A Brief History on Job Boards and Search

Alex Murphy joined William Tincup for an hour and 42 minutes of a journey through all things job boards, candidate and recruiter experience, Indeed, Facebook, and programmatic. We compiled some of the highlights and will release them one at a time via our blog page. So read on and stay tuned for more.

Job Boards are a marketplace, where there are two constituents that matter who have equal worth in the process of operating a job board. It’s a marketplace dynamic of people looking for work and people looking for workers.

But the history on how we got there is fascinating…Alex and William delve into how the job board marketplaces have evolved to the state we find ourselves in today.

When you look at the various job sites that rose to fame, how they came to be tells us a lot about the unique challenges that companies face when trying to find the perfect match between employers who need workers and workers who need jobs.

To build these constituencies, these boards found that they needed to invest in two-sided marketing. It seems odd to think that before the 90s no one was really advertising online where to go to find a job – because there were only three options 1) know someone 2) walk in or 3) look at the local newspaper. One of the primary ways that job boards sold to customers in the late 90s was to figure out how to market to people. Remember the Monster Super Bowl kids ad? It still holds strong today if you watch it.

The rise of the internet in households and the birth of Google sparked the notion that making the experience of searching for a job should benefit the people searching and the people hiring.

 

“Indeed was just better, smarter, more nimble…and went to where the puck was going.” – Alex Murphy

 

Regardless of how online job boards arose, something unexpected occurred – the rise in the number of candidates…and more importantly unqualified candidates. In fairly short order, the hiring companies started getting a lot of candidates, many of whom seemed fairly unqualified. Most companies made the change to online advertising to increase their reach to more candidates, without recognizing that it was a double edged sword – with the increase in candidates, it also increased the number of unqualified candidates.

The rise in applicants gave way to the rise in applicant tracking systems.

 

“If you don’t have applicants, you don’t need a tracking system” – Alex Murphy

 

“..and those applicant tracking systems aren’t applicant generating systems…and it has to be relatively easy to apply.”

And the rise of more tech gave way to more searches (the 2000s). Google is perpetually interested in trying to service the pages on the internet that have the answer to a question – but where are we at now with Google for Jobs?

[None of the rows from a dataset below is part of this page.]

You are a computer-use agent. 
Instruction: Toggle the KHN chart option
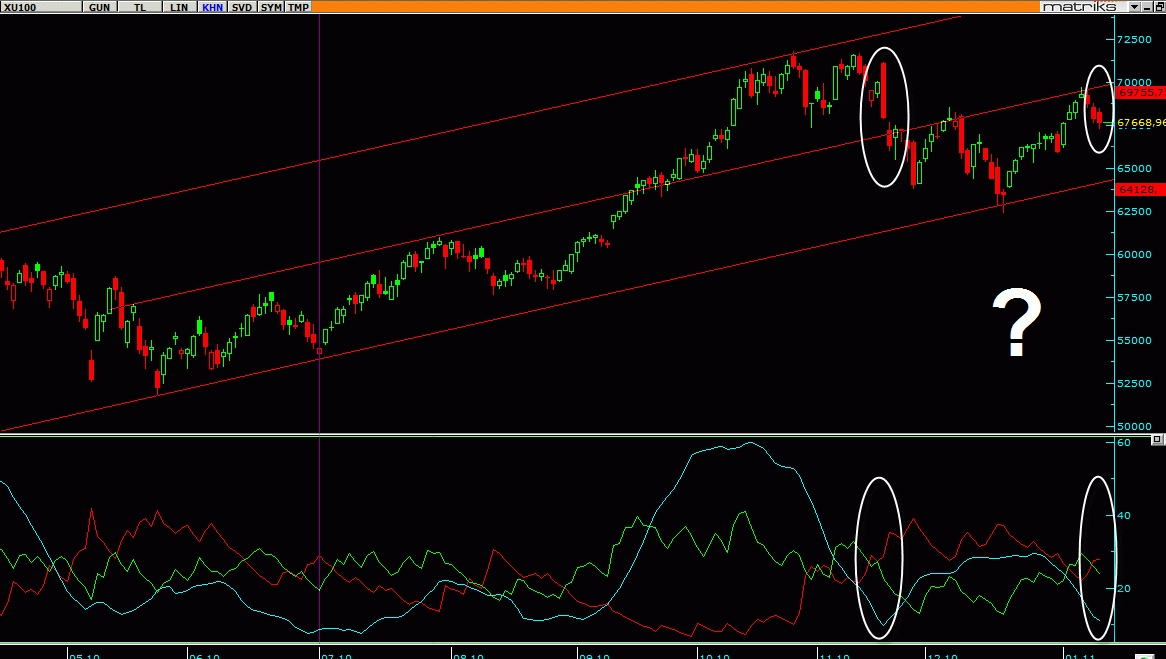(212, 7)
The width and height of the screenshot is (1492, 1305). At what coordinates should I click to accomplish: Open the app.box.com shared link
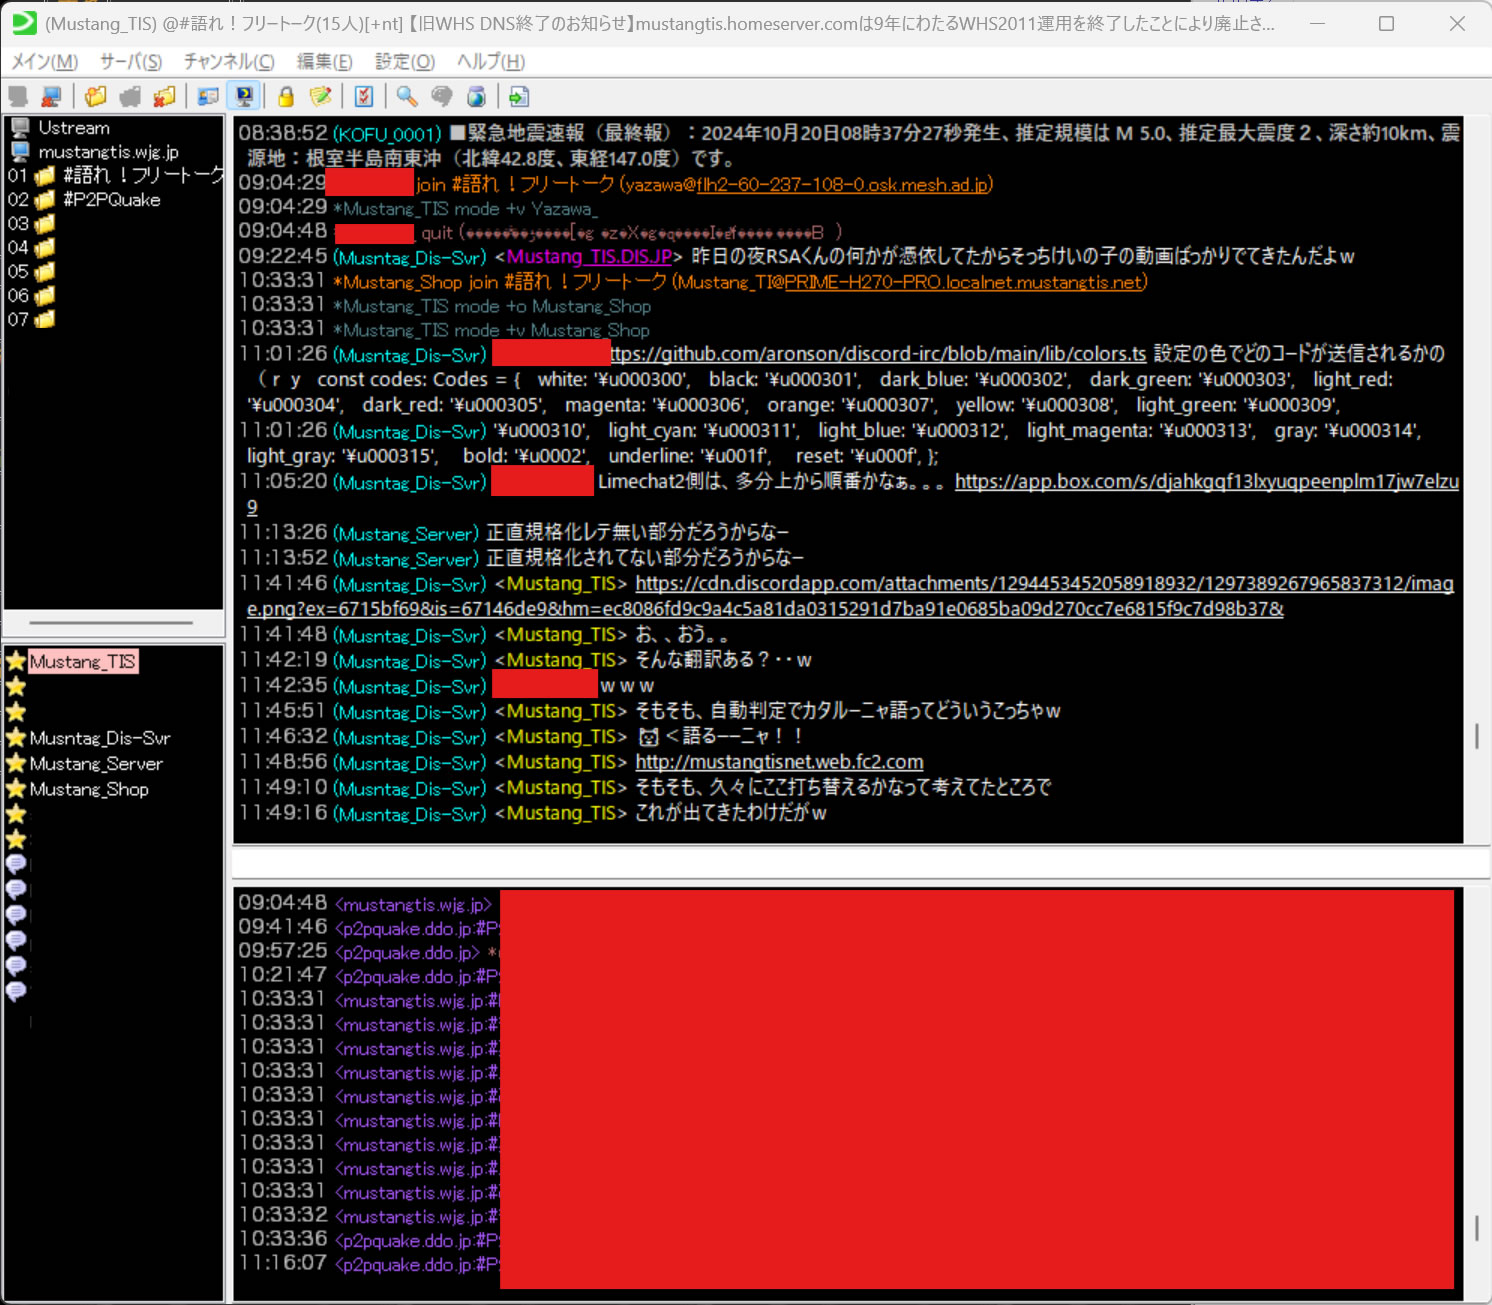[1206, 481]
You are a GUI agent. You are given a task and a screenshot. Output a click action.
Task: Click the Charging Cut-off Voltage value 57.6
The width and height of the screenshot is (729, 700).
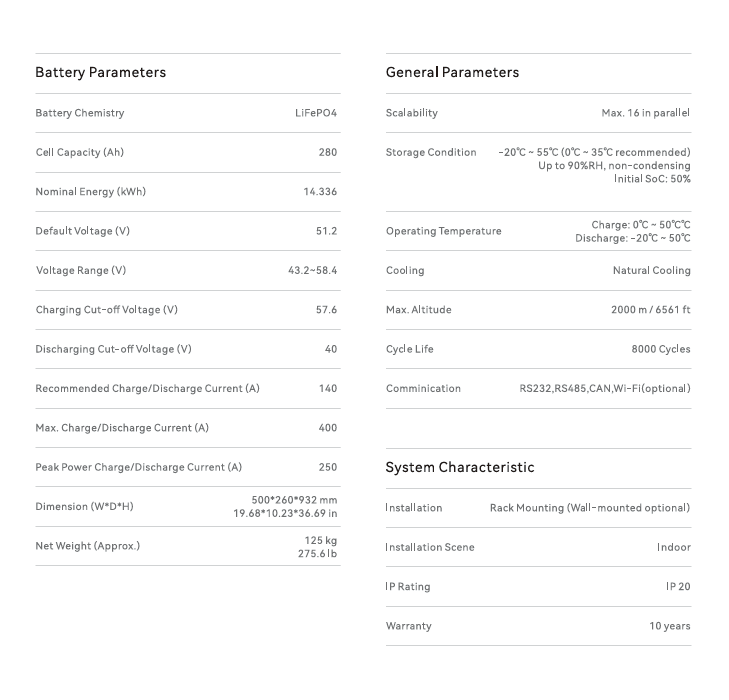(x=326, y=310)
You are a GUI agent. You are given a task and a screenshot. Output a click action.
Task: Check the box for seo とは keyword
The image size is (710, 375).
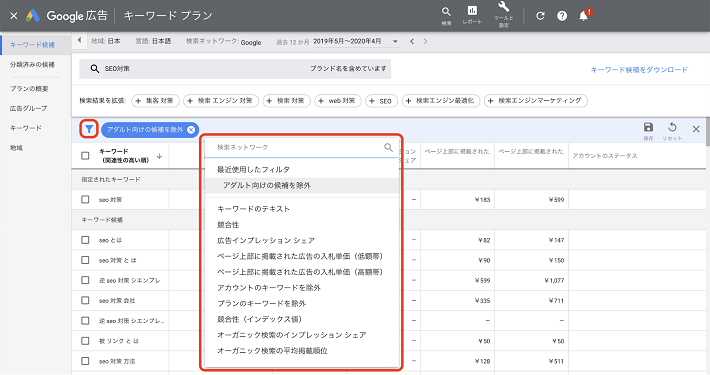coord(85,240)
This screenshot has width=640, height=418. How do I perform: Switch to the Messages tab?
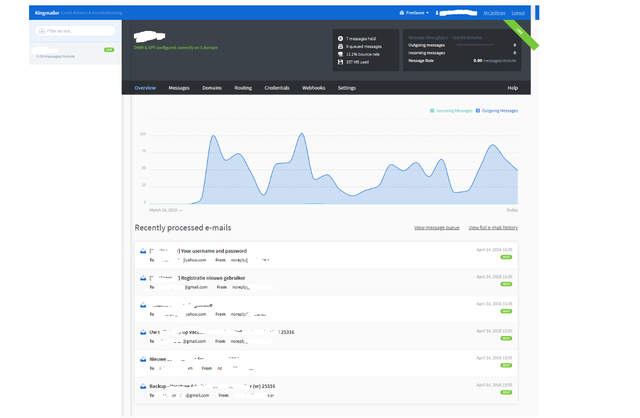[179, 88]
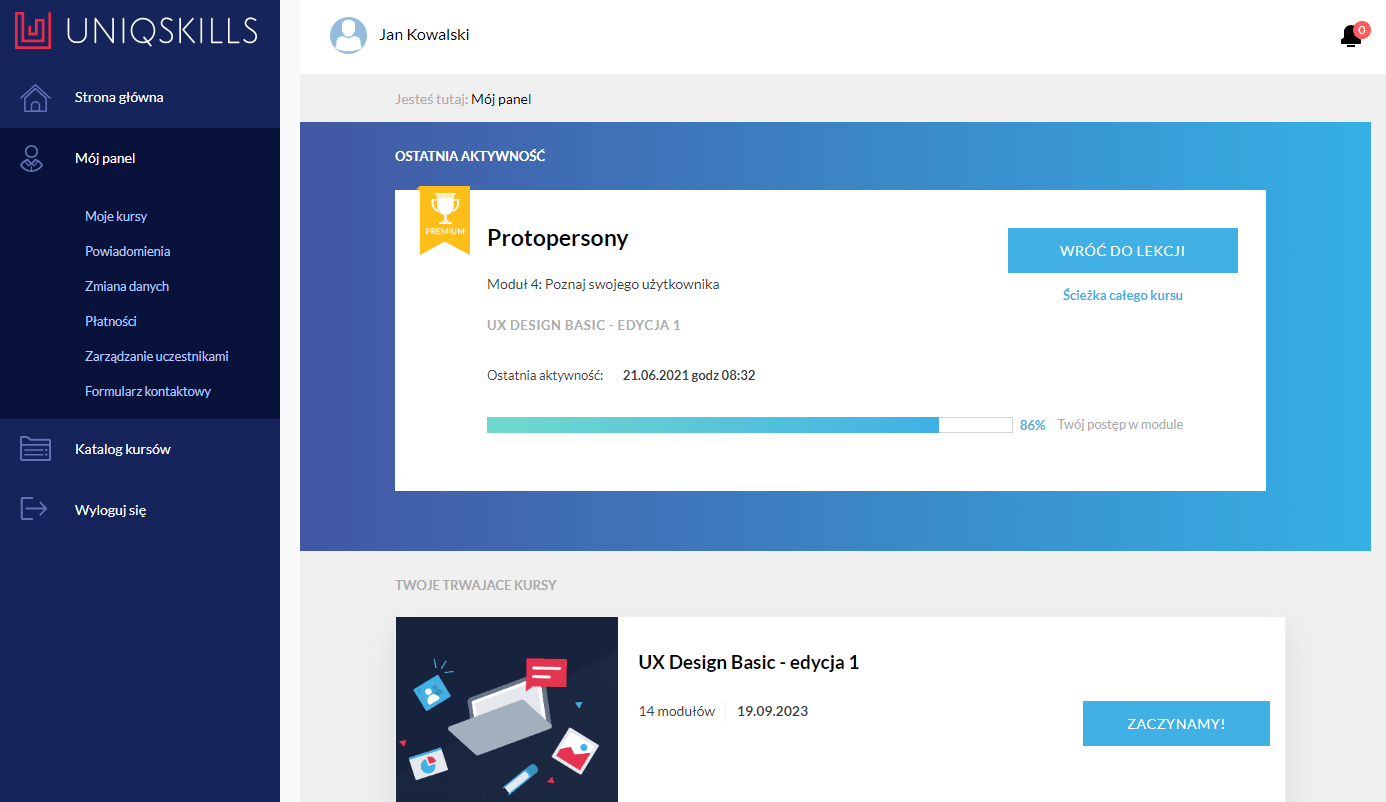
Task: Open the Płatności page
Action: pyautogui.click(x=110, y=321)
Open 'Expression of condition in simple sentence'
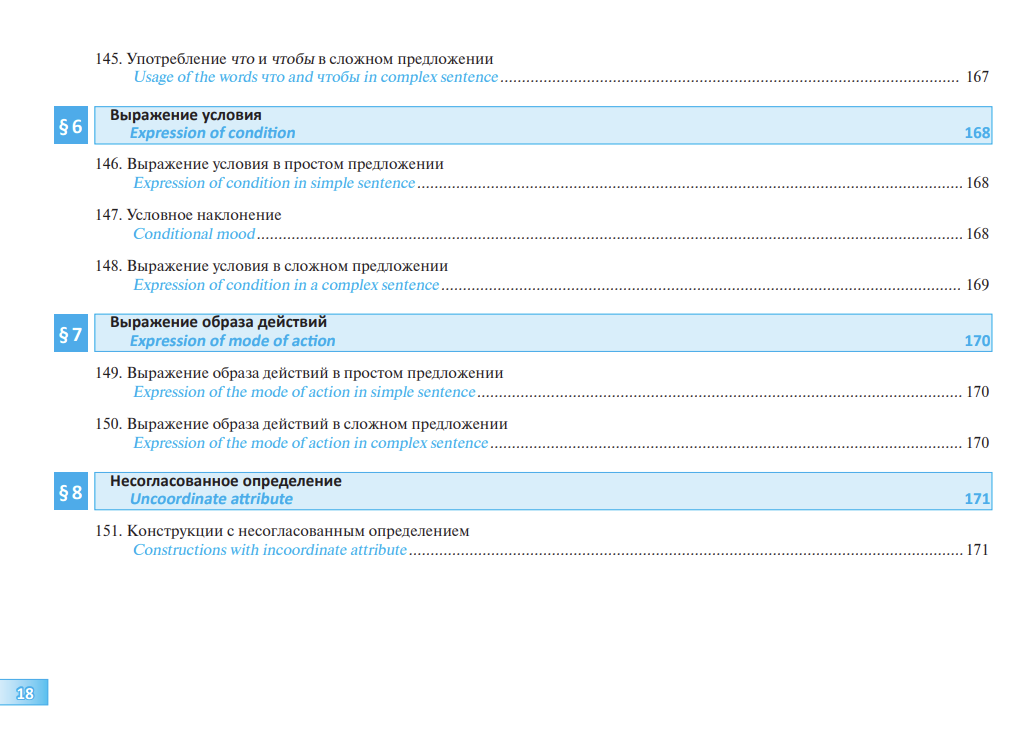The height and width of the screenshot is (731, 1015). 274,183
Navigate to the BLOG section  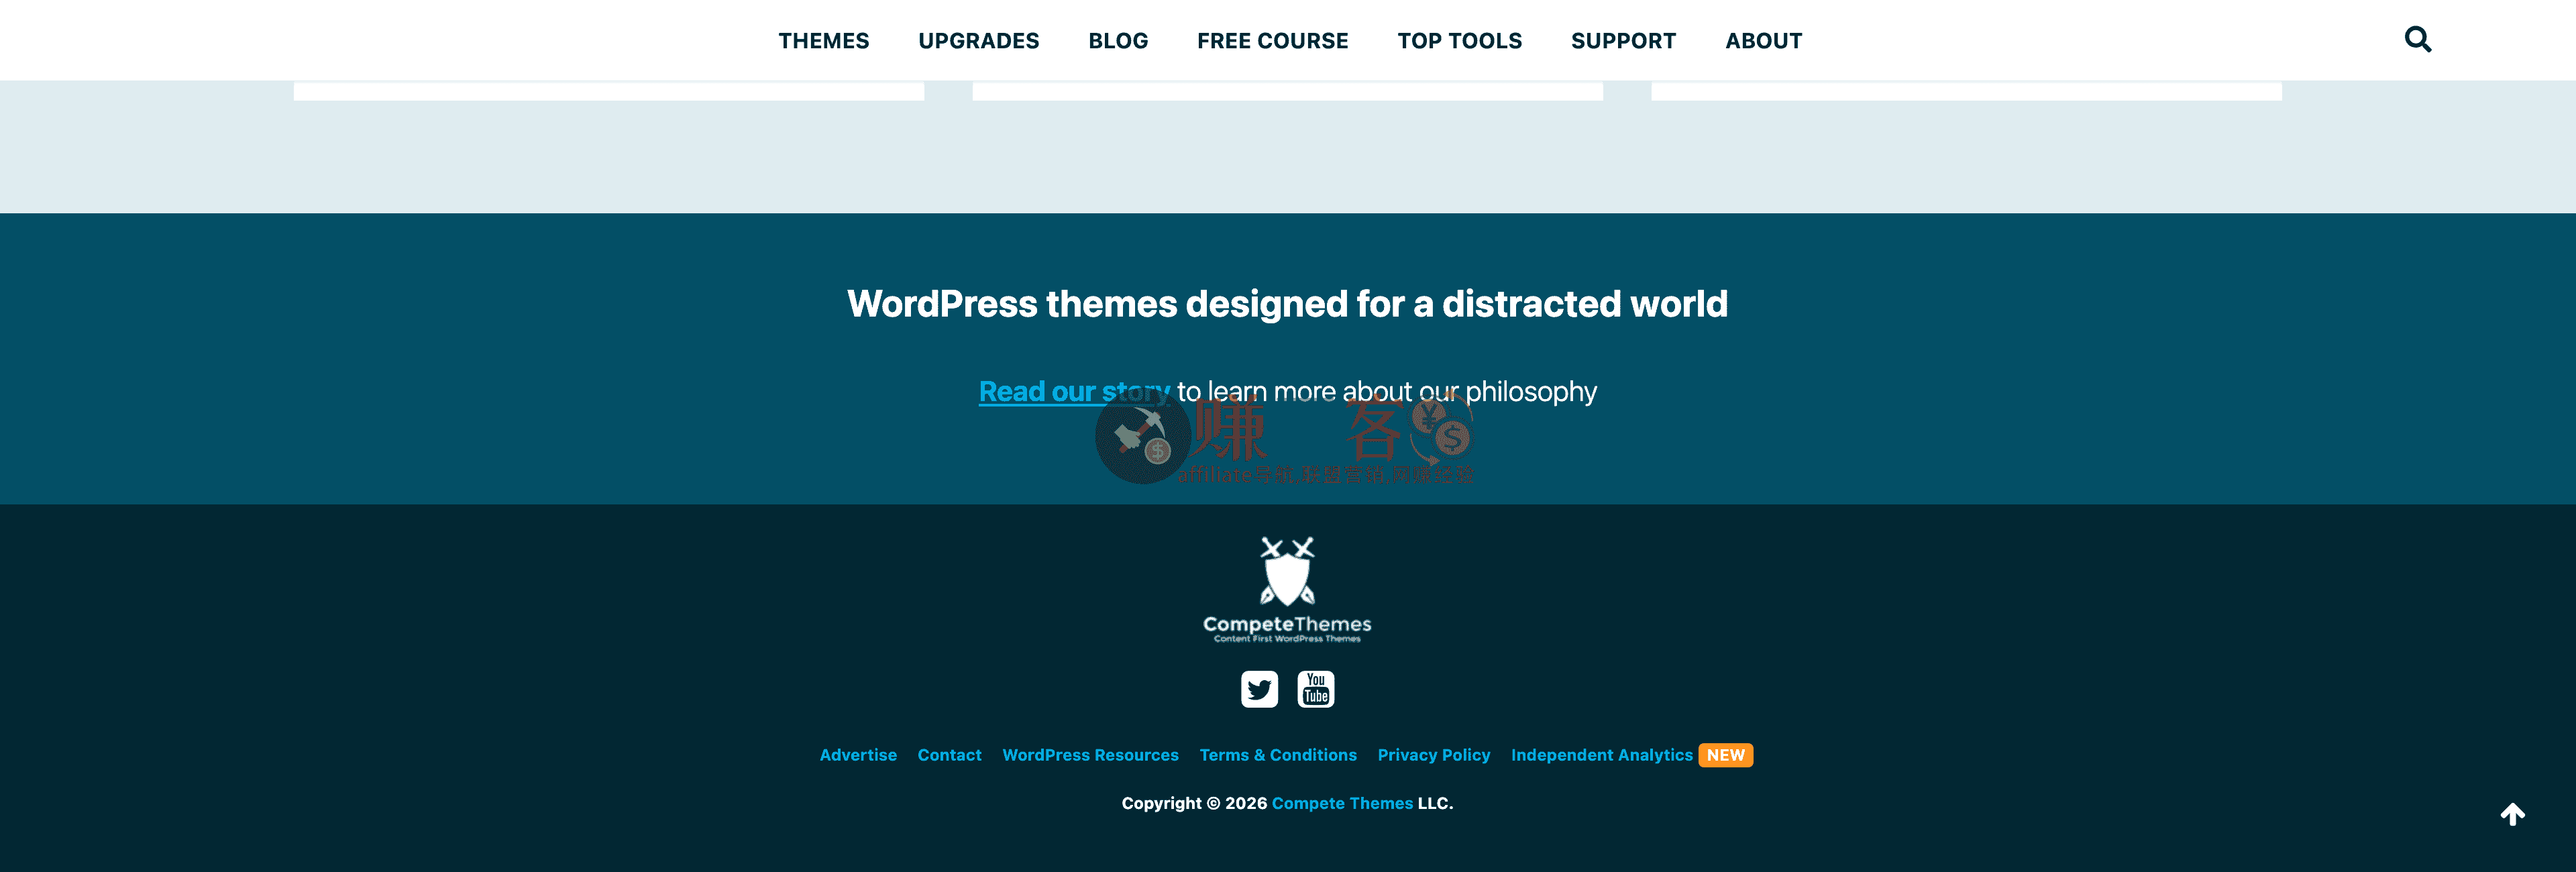coord(1118,40)
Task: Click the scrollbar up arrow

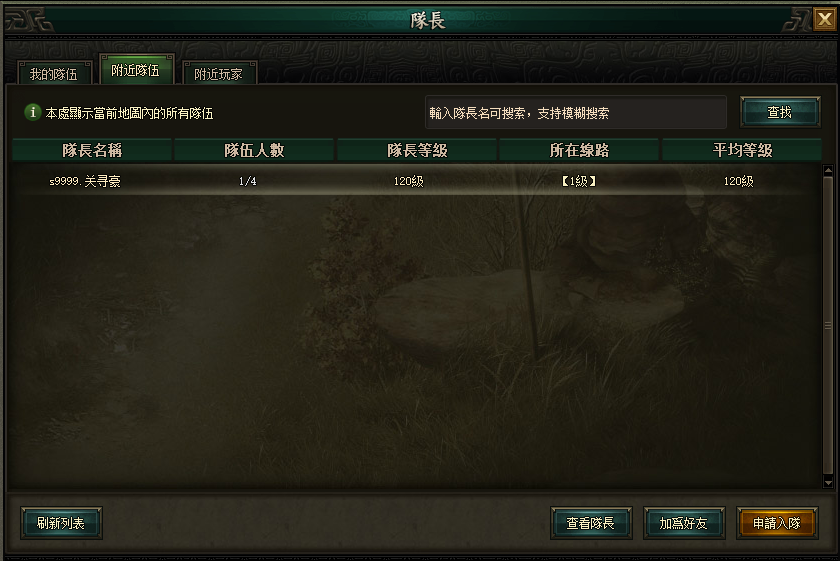Action: [828, 170]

The job category is not much different than any other category. From real estate to cars to jobs – Google will cater to the best piece of content. Google for Jobs is just MORE organization for job content, inside of a search engine. Job boards have more data to publish so it can climb the data ladder. And right now their priority is improving the user experience. There is more and more focus on Direct Apply options so people can search, click, apply.

But where is Google getting their money? The answer is simple – everywhere – but job boards are spending the least because they do not need to drive that experience with their users. There is no shortage of job seekers.

Companies were getting applicants, by the truckload, and in blink of an eye you have more than just an explosion of online job boards, applicants galore, but also the growth of the TA Tech/HR Tech ecosystem.